[Collected data entries]
○ ○ ○
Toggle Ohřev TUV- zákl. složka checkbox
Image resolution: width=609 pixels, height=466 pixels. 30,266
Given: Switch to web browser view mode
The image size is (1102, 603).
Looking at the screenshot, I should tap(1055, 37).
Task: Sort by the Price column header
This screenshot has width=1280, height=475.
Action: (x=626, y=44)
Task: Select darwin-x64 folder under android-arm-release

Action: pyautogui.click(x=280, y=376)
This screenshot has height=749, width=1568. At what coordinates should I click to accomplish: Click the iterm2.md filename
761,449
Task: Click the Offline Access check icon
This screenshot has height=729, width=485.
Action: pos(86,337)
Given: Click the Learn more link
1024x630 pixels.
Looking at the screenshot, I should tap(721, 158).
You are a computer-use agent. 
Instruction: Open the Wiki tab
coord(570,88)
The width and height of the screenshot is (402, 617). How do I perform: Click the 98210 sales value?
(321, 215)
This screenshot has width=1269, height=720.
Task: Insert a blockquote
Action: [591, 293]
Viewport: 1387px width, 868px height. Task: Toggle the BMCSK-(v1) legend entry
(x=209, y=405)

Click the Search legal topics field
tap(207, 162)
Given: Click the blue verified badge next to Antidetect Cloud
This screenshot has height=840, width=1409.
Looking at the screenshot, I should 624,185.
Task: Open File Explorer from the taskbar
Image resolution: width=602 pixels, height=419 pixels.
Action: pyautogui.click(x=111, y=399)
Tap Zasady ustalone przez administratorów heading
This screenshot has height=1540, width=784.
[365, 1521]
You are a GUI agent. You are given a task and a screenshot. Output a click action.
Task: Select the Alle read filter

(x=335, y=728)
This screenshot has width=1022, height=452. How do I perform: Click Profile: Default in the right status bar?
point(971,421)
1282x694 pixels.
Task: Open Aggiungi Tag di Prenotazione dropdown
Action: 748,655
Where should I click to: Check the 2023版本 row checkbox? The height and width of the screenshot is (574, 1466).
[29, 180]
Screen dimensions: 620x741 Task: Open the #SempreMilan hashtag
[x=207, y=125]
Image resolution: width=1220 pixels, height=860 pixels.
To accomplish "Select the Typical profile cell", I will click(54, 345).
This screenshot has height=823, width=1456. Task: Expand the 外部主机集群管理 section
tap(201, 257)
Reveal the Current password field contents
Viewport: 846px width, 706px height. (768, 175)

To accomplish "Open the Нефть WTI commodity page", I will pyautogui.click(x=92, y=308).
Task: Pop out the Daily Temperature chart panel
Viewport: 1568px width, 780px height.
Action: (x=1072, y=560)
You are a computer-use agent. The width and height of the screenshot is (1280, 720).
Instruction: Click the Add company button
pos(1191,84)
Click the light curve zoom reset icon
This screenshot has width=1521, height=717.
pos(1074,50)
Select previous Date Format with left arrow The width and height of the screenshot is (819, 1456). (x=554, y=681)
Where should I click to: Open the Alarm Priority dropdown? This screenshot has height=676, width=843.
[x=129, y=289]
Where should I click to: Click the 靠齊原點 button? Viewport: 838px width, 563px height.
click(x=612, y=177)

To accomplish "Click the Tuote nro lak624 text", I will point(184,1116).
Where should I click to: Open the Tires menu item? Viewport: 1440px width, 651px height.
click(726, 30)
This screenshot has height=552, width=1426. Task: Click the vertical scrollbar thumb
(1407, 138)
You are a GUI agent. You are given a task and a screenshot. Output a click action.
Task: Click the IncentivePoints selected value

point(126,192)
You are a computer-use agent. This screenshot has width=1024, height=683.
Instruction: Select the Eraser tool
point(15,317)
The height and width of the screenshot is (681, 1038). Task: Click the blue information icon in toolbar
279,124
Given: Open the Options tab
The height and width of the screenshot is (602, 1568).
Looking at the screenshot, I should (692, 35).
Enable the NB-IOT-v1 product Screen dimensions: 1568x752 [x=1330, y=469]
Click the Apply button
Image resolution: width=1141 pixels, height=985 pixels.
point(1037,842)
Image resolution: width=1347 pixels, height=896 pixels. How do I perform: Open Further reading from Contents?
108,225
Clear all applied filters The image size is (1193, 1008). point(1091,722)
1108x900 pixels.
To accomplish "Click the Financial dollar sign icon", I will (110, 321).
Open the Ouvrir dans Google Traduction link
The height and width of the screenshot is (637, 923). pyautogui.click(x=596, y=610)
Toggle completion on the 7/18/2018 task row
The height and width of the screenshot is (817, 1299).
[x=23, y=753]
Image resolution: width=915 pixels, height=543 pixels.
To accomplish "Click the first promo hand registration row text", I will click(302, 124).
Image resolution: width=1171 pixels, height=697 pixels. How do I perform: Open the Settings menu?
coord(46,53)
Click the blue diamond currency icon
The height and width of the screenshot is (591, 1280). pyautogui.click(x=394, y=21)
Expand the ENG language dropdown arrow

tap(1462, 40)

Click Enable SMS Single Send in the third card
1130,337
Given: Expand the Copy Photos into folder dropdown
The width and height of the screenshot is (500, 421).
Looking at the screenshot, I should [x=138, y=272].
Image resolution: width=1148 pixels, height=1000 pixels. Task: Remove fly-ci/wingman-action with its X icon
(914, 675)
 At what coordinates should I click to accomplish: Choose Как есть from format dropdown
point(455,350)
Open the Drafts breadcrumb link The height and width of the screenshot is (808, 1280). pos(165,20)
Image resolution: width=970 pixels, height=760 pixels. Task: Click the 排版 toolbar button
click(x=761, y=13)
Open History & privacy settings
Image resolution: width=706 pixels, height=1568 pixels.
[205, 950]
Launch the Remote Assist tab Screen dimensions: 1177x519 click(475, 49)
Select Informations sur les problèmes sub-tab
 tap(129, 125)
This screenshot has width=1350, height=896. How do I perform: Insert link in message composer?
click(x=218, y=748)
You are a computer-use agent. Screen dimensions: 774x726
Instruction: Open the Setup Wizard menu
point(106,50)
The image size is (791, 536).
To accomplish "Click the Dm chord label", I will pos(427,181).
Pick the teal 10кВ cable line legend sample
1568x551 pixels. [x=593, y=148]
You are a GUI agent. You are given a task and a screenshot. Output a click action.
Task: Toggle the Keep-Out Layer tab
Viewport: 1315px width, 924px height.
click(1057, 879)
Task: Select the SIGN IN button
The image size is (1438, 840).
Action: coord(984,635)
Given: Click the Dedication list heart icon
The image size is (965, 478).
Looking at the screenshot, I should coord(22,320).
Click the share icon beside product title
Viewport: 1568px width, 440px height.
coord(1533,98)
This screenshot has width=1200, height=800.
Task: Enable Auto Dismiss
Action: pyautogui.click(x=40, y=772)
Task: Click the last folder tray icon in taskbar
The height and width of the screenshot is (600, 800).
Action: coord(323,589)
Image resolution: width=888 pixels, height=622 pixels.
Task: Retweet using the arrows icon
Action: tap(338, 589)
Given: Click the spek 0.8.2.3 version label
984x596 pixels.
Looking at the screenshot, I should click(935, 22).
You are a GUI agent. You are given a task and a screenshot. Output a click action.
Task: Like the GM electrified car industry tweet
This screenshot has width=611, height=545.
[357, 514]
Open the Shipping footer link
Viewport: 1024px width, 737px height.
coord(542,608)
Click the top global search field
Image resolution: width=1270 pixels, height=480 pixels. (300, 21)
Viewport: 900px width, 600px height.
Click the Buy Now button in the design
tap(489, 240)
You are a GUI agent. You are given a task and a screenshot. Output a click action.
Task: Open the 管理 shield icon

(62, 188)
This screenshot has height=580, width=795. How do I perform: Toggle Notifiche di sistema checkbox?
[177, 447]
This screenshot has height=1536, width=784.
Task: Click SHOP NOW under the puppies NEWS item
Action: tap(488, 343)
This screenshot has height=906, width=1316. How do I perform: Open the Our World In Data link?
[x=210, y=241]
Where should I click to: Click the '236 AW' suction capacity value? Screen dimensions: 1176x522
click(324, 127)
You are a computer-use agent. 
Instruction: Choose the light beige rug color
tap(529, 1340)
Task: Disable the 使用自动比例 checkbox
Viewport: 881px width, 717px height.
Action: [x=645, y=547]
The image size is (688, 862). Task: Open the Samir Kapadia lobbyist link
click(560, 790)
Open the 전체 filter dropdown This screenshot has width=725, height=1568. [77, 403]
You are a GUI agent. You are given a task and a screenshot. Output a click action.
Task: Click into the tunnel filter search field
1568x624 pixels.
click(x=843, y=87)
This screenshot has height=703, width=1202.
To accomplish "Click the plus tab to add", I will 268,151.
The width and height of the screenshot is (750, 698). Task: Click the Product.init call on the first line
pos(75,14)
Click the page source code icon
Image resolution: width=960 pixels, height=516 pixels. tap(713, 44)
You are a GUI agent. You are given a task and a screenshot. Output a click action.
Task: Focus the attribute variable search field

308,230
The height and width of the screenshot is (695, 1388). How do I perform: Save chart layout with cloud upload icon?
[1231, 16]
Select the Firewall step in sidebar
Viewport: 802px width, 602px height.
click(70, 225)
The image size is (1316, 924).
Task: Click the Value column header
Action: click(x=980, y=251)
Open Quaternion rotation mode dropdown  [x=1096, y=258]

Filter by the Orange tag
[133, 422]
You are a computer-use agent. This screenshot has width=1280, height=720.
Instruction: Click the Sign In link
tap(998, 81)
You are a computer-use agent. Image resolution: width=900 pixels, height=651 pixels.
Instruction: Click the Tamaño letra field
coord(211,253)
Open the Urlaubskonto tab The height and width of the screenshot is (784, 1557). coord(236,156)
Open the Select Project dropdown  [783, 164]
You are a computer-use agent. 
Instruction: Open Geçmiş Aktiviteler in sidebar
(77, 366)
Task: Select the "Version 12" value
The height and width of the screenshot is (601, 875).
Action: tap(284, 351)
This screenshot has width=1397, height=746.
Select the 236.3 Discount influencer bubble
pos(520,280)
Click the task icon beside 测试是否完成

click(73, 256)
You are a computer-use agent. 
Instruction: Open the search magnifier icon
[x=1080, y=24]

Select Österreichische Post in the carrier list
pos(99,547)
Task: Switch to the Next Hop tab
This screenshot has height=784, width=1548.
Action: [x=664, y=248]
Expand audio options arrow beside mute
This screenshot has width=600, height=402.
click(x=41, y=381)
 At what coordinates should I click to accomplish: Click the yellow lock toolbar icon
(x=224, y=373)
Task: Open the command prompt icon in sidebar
○ ○ ○
Your objective:
Look through the records above for the string "taskbar", then copy every line that has it.

Exercise output:
Task: Open File Explorer from the taskbar
Task: Click the last folder tray icon in taskbar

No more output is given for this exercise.